|Date(s):||February 3, 1829|
|Course:||“Rise And Fall of the Slave South,” University of Virginia|
In February of 1829, a salesman named H.B. Montague posted an ad in the Richmond Enquirer advertising his services as a middleman in the sales of tobacco. Montague had taken out the official license to do this, which cost him sixty dollars. He also went into detail on his past doings in this realm, recalling how he began this enterprise when no one else would, and incurred losses at first, but he stayed the course and eventually turned a profit. The point of all this was to thank his customers, and to keep them as customers by encouraging them to stay with him (as opposed to competitors), as he was loyal to them in the beginning. Montague also takes time and space to thank specific customers who can give reference to his good work in the business.

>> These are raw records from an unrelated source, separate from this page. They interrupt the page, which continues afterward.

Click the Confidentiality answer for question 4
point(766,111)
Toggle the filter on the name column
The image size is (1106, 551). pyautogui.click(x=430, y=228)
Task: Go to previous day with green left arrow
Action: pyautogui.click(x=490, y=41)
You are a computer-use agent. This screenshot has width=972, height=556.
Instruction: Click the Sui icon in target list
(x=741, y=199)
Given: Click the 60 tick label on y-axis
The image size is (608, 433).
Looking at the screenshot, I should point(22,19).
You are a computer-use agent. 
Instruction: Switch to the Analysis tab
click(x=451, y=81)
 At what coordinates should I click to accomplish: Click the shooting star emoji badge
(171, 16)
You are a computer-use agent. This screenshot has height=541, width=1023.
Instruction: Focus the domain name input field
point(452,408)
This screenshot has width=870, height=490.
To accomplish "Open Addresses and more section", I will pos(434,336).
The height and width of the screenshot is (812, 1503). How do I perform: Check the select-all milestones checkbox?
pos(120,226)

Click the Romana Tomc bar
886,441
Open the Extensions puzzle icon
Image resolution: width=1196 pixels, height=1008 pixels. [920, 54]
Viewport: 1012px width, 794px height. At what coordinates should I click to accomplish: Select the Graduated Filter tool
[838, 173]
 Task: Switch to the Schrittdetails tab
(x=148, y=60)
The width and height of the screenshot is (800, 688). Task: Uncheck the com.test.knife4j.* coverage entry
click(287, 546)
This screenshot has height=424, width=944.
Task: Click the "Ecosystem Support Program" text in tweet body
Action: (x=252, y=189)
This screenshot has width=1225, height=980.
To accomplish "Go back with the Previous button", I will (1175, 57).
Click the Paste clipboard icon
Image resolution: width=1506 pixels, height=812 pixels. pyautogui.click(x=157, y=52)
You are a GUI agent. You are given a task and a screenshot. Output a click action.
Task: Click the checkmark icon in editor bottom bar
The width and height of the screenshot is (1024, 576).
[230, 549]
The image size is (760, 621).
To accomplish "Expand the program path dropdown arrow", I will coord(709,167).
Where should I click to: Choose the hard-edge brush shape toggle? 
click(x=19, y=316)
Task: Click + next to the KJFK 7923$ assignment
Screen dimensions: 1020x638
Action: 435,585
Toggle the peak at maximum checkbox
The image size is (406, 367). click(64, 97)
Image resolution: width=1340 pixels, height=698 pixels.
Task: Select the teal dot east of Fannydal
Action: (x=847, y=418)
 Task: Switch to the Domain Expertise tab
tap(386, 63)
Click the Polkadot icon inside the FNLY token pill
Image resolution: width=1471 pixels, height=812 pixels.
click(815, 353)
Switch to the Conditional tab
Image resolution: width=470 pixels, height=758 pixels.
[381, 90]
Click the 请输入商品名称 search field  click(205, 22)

Richmond was by no means the plantation south; however, tobacco was still the main driving force of the economy in and around the area. There were many factories in the city that were used in the processing and manufacturing of tobacco products. The fact that there even was a business for middle men in the industry, who paid sixty dollars (a sizable amount of money) just to enter into the market, shows how much profit was to be made on tobacco. Montague obviously was facing competition in this market, which made it necessary to spend even more money on advertising. He spent much of his advertisement space on his references, hoping that by dropping the names of so many tobacco growers that others who did not do business with him would jump aboard. It is unknown how much Montague stood to make with regard to the actual tobacco growers, however it can be assumed that he took only a small percentage, which would make it even more important that he amass as many customers as possible.